Thursday, November 25, 2010
So, what is the deal with barefoot running? We have all heard great things about it, but also a lot of horror stories. There was a lot of hype in the media a year ago about the miracles associated with barefoot running: now, a year later, we are starting to see the benefits and problems associated with this activity. The problem with jumping into something like that is that every foot and every experience is different. Every runner has “a friend” who ran some marathon with no shoes (meaning completely barefoot), and who was perfectly fine; or some other friend who could not run anymore, and was “cured” by barefoot running. We all want to be like the Kenyans, but here is the difference.
Every body is different, and barefoot running is a great training tool, which must be adapted to your biomechanics. Our foot did not evolve to run barefoot on concrete and asphalt: it evolved for the smoother and softer ground in the African savanna. Even though some of us can train our bodies to do pretty much anything (hence the crazy uncle who can run on rocks with no shoes), we have to be careful. Here are my tips on how to give barefoot running a try in a safe way:
1) Before you purchase any type of barefoot shoe, try running barefoot on grass. This will save you some money, and keep you away from harder surfaces like concrete.

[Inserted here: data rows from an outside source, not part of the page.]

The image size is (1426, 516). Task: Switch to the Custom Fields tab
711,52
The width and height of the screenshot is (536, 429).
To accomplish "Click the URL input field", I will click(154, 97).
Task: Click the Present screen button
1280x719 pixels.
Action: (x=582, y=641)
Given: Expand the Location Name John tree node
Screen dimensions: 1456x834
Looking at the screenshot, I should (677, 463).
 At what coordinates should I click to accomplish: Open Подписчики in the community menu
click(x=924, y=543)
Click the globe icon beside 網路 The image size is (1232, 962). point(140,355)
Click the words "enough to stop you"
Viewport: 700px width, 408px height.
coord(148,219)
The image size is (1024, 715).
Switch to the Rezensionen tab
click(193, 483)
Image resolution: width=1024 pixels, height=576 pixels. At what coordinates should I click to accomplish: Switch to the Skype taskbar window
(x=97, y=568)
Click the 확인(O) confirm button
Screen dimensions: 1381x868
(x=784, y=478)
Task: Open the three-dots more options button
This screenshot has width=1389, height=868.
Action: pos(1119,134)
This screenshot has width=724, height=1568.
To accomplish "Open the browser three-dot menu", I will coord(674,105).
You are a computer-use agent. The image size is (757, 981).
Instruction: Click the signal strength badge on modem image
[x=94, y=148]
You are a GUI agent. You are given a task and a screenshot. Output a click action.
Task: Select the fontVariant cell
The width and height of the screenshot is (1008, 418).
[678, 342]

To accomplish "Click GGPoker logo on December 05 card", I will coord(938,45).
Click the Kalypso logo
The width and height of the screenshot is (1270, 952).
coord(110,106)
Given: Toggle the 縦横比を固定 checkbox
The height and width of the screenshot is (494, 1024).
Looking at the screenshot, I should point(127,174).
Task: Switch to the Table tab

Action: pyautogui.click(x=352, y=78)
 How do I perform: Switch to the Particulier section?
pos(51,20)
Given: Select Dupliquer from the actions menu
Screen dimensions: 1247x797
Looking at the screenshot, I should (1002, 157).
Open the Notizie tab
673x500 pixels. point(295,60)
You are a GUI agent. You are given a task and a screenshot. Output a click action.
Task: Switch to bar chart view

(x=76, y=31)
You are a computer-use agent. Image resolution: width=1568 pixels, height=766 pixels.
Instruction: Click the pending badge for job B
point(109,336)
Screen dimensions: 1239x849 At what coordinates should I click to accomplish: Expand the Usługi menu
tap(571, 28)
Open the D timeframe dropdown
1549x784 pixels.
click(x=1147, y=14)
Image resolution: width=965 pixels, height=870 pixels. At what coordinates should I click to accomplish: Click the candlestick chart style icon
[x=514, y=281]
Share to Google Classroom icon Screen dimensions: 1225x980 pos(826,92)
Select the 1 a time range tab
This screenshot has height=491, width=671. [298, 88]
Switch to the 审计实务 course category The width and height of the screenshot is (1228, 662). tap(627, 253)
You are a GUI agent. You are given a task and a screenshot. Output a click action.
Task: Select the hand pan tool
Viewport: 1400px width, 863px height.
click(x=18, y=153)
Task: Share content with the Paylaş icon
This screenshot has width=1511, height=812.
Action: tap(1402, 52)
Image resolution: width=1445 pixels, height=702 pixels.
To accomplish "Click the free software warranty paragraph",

2) Try running barefoot once a week after one of your weekly runs. Find a smooth grassy field, like one of the playing fields, and carefully inspect the area you will be running. Then, run back and forth a few times. Begin with 2-3 minutes and GRADUALLY work up to 10-15 minutes. When you feel stronger, you can do it twice/week
3) After about one month, you can start with a racing flat. Racing flats still promote landing on the ball of the foot, but have a bit more protection than the barefoot shoes. Use the racing flats for one of your weekly runs. You calves might be sore for the first few runs, and that’s normal
4) If you decide to try the barefoot shoes, I would always alternate them with normal shoes or racing flats. The healthier way to run is to use different shoes depending on your need for that specific run. If you’ll be running a lot of rocky, technical downhill, you might want to leave the barefoot shoes at home. More importantly, listen to what your body is telling you, since it always knows best.
5) With all that said, barefoot running might or might not work for you. If it does not, don’t be discouraged: there are still lots of great ways to work on your running form that do not involve barefoot running.